In order for an application under the Entitlement Issue to be valid, the USE
instruction must comply with the requirements as to authentication and
contents set out above. In order to assist prompt settlement of the USE
instruction, CREST members may consider adding the following non-mandatory
fields to the USE instruction:

(i)         a contact name and telephone number (in the free format
shared note field); and

(ii)         a priority of at least 80.

Content of USE instructions in respect of Excess (Shortfall) Entitlements

The USE instruction must be properly authenticated in accordance with
Euroclear's specifications and must contain, in addition to the other
information that is required for settlement in CREST, the following details:

(i)         the number of Excess (Shortfall) Shares for which
application is being made (and hence the number of the Excess (Shortfall)
Entitlement Issue Entitlement(s) being delivered to the Custodian);

(ii)         the ISIN of the Excess (Shortfall) Entitlement. This is
AU0000316069;

(iii)        the CREST participant ID of the CREST member;

(iv)        the CREST member account ID of the CREST member from which
the Excess (Shortfall) Entitlements are to be debited;

(v)         the participant ID of Computershare in its capacity as a
CREST receiving agent. This is 3RA18;

(vi)        the CREST member account ID of Computershare in its
capacity as a CREST receiving agent. This is FUTUREOF;

(vii)       the amount payable by means of a CREST payment on settlement
of the USE instruction. This must be the full amount payable on application
for the number of Excess (Shortfall) Shares referred to in (i) above;

(viii)      the intended settlement date. This must be on or before 1.00
p.m. on 18 January 2024

(ix)        the Corporate Action Number for the Entitlement Issue. This
will be available by viewing the relevant corporate action details in CREST.

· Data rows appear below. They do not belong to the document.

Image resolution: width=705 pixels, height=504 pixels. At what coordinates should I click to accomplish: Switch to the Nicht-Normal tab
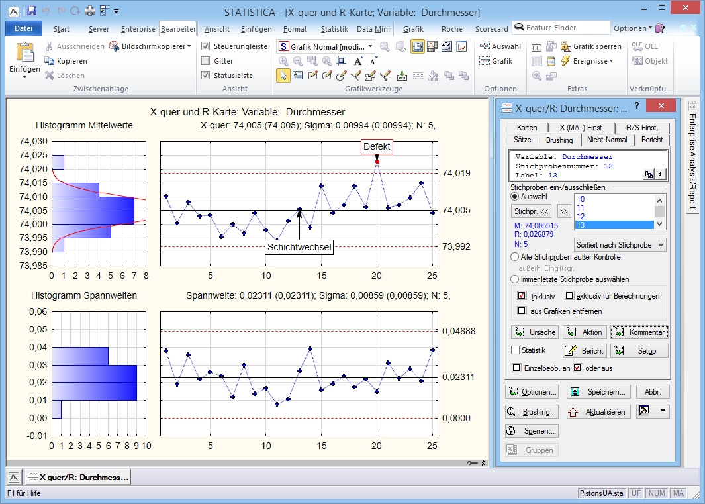608,140
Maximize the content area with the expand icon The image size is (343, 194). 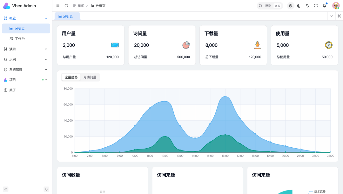[x=339, y=16]
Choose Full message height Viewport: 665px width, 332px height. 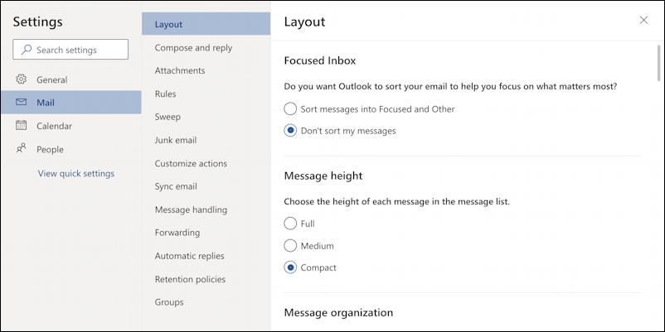(x=290, y=224)
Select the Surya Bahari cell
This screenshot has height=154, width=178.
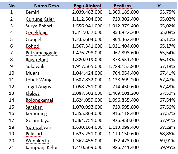[x=39, y=26]

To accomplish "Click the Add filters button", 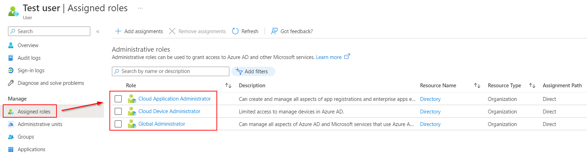I will point(253,72).
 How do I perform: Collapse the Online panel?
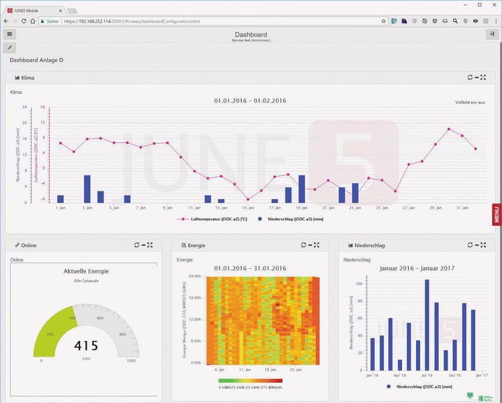tap(143, 245)
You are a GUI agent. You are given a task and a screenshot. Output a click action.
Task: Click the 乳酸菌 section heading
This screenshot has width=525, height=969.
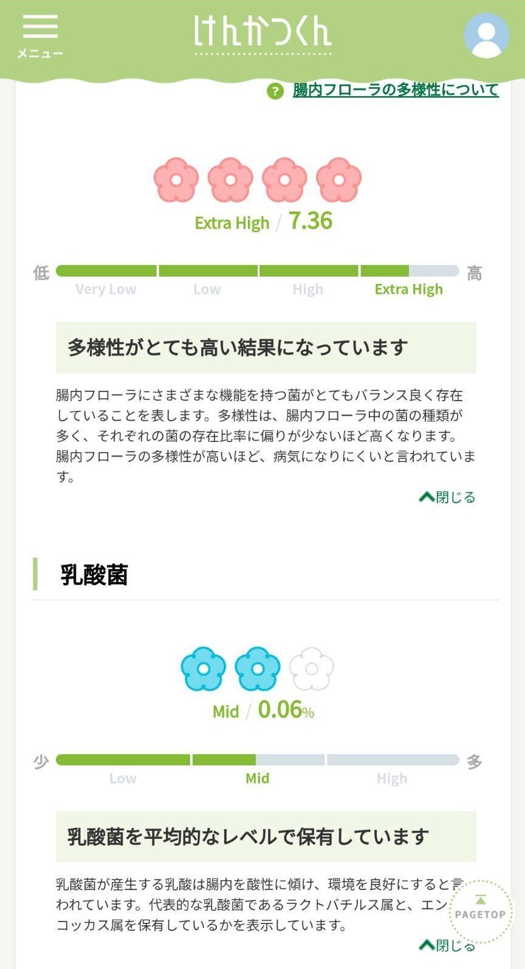tap(94, 574)
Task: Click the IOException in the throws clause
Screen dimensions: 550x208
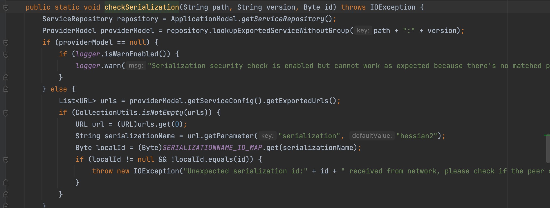Action: (x=393, y=7)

In order for an application in respect of an Excess (Shortfall) Entitlement
Issue Entitlement under the Entitlement Issue to be valid, the USE instruction
must comply with the requirements as to authentication and contents set out
above. In order to assist prompt settlement of the USE instruction, CREST
members may consider adding the following non-mandatory fields to the USE
instruction:

(i)         a contact name and telephone number (in the free format
shared note field); and

(ii)         a priority of at least 80.

The Excess (Shortfall) Application Facility enables Qualifying DI Holders, who
have taken up their Entitlement Issue Entitlement in full, to apply for Excess
(Shortfall) Shares in Excess (Shortfall) of their Entitlement Issue
Entitlement as at the Record Date. Any Excess (Shortfall) Shares will be
allocated in accordance with the allocation policy in the  Prospectus  and no
assurance can be given that Excess (Shortfall) applications by eligible DI
Holders will be met in full or in part or at all.

CREST procedures and timings

Qualifying DI Holders who are CREST members and CREST sponsors (on behalf of
CREST sponsored members) should note that Euroclear does not make available
special procedures in CREST for any particular corporate action. Normal system
timings and limitations will therefore apply in relation to the input of a USE
instruction and its settlement in connection with the Entitlement Issue. It is
the responsibility of the Qualifying DI Holder concerned to take (or, if the
Qualifying DI Holder is a CREST sponsored member, to procure that their CREST
sponsor takes) the action necessary to ensure that a valid acceptance is
received as stated above by 1.00 p.m. on 18 January 2024. In this connection,
Qualifying DI Holders and (where applicable) CREST sponsors are referred in
particular to those sections of the CREST Manual concerning practical
limitations of the CREST system and timings.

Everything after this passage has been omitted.